“I said I don’t—” I yelp as my left hand slips from the branch. Something hard whacks against my shoulder and suddenly I’m falling, the wind whistling past my ears for approximately two seconds before I land flat on my ass in the mud.
Ow.
“Abby?” Luke’s concerned face floats above me. “Are you okay?”
“No,” I moan. “I fell like twelve feet.”
“It was four feet. Don’t move,” he adds when I try to sit up. “You could have a concussion.”
“The chivalrous thing would have been to break my fall,” I mutter as he glances over me.
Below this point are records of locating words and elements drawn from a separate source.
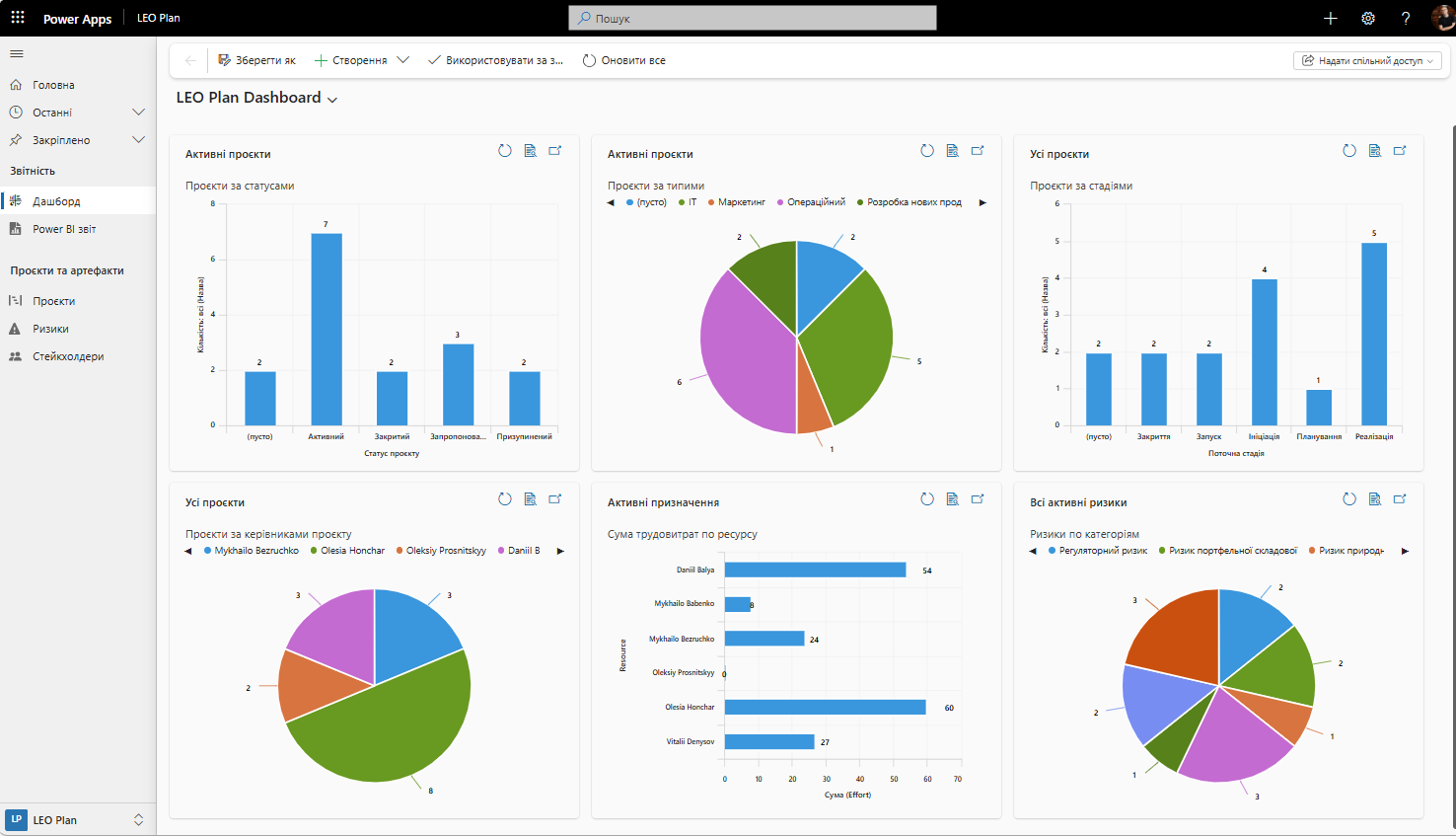Collapse the navigation hamburger menu
Image resolution: width=1456 pixels, height=836 pixels.
[17, 54]
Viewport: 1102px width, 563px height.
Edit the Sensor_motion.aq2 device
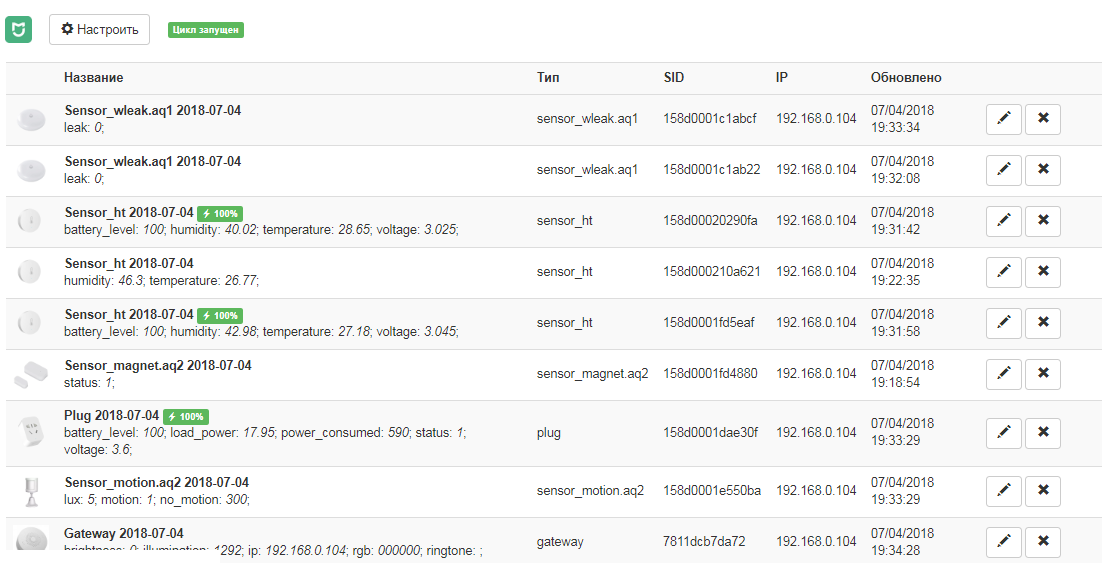(1003, 491)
“Then I would be the one on the ground.”
I blink up at the foliage above. “Did you just make a joke? A joke when I’m dying?Ow.”
“Sorry,” he mutters, pressing lightly on my shoulder. He leans back, seemingly satisfied that I didn’t break every bone in my body.
“Did I get the egg?”
“No,” he says. “But you did do some damage.”
I ease myself into a sitting position as Luke picks up a sturdy branch near the trunk of the tree. No doubt I have that to thank for the pain in my shoulder.
I watch as he hoists himself onto the first branch before swinging it deftly above his head. Leaves rustle frantically and a moment later there’s a light thump on the ground.
The egg is ours.
“How’s that for teamwork?” I ask.
“I said don’t move,” he says, exasperated. “You might have broken something.”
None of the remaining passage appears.